Lawmakers express dissatisfaction with sectors' non-performance explanation.
The Accountant-General of the Federation, Oluwatoyin Madein, faced intense questioning from the Senate during a session on the 2024-2026 Medium-Term Expenditure Framework (MTEF). Lawmakers expressed their dissatisfaction with the explanation provided for the non-performance of certain sectors.
During the session with the Joint Senate Committee on Finance, Madein revealed that there had been zero revenue generated from the Nigerian National Petroleum Company Limited (NNPCL) and the solid minerals sector in the past two years. Additionally, the Nigerian Upstream Petroleum Regulatory Commission (NUPRC) reported an abysmal figure in terms of revenue.
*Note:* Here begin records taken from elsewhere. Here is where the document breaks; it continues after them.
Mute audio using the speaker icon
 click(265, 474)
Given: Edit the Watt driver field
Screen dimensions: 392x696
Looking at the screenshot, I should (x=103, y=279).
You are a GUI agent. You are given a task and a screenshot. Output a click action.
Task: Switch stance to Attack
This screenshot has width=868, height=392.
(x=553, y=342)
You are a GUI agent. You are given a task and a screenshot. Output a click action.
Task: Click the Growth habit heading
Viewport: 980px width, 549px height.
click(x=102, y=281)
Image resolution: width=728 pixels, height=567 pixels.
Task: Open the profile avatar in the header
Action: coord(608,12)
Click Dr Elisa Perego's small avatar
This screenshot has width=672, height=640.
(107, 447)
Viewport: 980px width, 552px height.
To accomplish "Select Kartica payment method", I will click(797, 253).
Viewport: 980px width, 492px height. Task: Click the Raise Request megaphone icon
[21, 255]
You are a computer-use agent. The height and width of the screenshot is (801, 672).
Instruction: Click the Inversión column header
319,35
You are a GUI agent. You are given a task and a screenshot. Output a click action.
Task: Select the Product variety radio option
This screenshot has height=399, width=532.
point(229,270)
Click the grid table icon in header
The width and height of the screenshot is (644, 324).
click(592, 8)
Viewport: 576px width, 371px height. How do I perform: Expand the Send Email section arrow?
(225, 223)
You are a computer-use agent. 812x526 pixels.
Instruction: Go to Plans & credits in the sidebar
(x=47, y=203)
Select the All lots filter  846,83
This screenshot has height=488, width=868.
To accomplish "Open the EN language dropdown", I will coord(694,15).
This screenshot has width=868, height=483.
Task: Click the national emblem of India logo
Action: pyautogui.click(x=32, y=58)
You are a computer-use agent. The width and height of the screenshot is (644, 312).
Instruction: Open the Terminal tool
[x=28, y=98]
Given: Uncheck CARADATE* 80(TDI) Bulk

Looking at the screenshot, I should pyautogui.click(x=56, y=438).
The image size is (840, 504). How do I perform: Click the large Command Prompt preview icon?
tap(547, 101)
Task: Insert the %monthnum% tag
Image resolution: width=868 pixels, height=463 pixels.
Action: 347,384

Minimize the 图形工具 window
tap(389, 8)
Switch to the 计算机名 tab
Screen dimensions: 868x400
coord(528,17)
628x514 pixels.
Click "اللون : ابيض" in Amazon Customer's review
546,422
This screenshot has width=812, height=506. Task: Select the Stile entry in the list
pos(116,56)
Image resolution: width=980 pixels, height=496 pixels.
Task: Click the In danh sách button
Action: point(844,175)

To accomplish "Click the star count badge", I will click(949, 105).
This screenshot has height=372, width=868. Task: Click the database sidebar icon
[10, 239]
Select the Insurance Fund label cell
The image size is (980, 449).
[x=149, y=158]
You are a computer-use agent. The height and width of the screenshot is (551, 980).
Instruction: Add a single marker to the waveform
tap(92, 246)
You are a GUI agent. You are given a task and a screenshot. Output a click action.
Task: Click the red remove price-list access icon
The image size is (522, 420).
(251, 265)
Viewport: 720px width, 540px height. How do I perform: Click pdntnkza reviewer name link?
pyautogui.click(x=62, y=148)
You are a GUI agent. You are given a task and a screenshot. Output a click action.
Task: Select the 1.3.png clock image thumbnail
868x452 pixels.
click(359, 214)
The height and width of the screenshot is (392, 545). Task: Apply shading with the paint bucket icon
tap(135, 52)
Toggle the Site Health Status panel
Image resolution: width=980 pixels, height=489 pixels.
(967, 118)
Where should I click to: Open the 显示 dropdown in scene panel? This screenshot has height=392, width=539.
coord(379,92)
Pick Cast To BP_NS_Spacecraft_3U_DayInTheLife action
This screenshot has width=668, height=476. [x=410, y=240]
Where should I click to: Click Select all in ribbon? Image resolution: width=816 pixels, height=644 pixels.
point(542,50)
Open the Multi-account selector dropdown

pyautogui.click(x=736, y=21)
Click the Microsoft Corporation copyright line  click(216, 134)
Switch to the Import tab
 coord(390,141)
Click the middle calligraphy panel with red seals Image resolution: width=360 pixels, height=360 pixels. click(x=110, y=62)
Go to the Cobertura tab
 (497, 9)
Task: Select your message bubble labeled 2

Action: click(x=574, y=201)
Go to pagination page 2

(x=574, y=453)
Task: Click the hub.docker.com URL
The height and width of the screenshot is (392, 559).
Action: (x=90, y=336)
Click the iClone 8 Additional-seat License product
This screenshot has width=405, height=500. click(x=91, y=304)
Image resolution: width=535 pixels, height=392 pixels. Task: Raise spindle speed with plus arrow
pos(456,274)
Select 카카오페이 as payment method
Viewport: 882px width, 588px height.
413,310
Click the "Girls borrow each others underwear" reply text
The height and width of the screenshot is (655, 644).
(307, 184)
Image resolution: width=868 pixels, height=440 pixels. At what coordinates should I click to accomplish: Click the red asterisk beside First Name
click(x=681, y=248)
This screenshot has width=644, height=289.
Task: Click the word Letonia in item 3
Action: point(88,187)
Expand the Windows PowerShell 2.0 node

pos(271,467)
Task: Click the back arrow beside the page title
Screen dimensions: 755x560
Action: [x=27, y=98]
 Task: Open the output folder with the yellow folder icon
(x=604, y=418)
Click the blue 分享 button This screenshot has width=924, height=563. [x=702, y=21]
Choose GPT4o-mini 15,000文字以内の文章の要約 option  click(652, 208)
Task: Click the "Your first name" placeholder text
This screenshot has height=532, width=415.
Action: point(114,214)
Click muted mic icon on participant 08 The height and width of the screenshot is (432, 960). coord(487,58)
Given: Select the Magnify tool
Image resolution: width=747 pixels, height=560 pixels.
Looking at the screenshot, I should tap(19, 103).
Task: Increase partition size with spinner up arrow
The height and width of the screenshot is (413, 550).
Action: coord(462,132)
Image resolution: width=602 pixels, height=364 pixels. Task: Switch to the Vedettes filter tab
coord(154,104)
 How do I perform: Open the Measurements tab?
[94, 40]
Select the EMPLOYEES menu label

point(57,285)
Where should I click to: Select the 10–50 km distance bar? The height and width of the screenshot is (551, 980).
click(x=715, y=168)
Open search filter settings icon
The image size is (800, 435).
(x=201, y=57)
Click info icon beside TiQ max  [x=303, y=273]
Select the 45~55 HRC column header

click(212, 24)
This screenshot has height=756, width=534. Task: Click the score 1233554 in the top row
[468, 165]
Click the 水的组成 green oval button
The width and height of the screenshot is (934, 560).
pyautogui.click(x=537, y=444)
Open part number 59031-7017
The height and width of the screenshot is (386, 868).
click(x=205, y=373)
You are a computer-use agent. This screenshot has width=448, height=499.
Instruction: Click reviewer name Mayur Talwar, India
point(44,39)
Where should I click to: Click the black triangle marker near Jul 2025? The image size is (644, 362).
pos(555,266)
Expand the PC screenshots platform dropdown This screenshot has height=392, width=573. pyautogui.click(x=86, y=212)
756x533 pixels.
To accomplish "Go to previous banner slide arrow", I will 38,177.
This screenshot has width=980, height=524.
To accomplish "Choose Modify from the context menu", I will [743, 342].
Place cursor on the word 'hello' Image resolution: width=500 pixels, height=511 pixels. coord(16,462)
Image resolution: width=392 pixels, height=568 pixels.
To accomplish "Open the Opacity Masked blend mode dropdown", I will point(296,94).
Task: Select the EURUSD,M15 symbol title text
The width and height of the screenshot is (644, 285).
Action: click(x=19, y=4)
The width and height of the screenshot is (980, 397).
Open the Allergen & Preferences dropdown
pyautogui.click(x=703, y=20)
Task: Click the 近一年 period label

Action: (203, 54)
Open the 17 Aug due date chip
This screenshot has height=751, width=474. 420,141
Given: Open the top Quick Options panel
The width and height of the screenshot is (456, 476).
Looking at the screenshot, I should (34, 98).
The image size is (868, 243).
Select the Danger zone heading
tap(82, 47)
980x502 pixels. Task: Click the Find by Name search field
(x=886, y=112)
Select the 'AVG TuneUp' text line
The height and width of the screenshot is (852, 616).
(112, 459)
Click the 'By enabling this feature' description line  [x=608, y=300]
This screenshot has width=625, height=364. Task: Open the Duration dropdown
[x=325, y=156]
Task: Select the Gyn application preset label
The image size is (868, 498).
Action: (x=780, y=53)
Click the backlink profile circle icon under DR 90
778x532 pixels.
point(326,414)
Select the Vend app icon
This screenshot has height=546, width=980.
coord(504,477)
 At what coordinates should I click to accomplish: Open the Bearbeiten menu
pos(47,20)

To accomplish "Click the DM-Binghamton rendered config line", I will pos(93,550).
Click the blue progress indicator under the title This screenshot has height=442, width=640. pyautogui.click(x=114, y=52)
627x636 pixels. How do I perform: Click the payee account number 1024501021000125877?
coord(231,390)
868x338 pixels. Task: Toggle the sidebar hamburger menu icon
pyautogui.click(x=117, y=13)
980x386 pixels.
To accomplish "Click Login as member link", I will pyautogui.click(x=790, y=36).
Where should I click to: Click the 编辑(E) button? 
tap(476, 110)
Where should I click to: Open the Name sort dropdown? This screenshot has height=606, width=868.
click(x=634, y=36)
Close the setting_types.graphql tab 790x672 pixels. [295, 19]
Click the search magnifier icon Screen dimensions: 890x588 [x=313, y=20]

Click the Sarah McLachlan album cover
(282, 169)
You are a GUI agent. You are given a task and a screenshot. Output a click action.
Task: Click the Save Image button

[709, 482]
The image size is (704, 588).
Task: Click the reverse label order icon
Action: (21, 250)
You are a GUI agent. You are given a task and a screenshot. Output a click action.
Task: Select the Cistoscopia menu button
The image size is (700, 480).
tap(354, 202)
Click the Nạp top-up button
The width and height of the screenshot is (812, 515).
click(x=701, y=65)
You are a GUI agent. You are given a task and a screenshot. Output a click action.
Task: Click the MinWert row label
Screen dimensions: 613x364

Unsatisfied with the sectors' non-performance explanation, the lawmakers demanded that the AGF provide the names of agencies that were found to be neglecting their revenue obligations. They intended to take immediate action to address the issue.
In the presentation of the 2020 budget revenue of the federation, Madein disclosed that the projected revenue for stamp duties was set at N16 billion, but the actual collection amounted to N119.4 billion. Similarly, for the 2022 figures, the estimated projection was N16.8 billion, but the actual amount generated reached N53 billion. This consistent overperformance of projected budget revenues raised concerns among the joint committee members, who sought clarity on the matter.
Senator Sani Musa, the Chairman of the Senate Committee, urged the AGF to ensure a thorough reconciliation of the Federation Government's accounts. This request aimed to address any discrepancies or irregularities that may exist.
The Senate's scrutiny of the Accountant-General's report highlights their commitment to ensuring transparency and accountability in the management of public funds. By holding the relevant agencies accountable for their revenue obligations, the lawmakers aim to improve financial performance and strengthen the country's economy.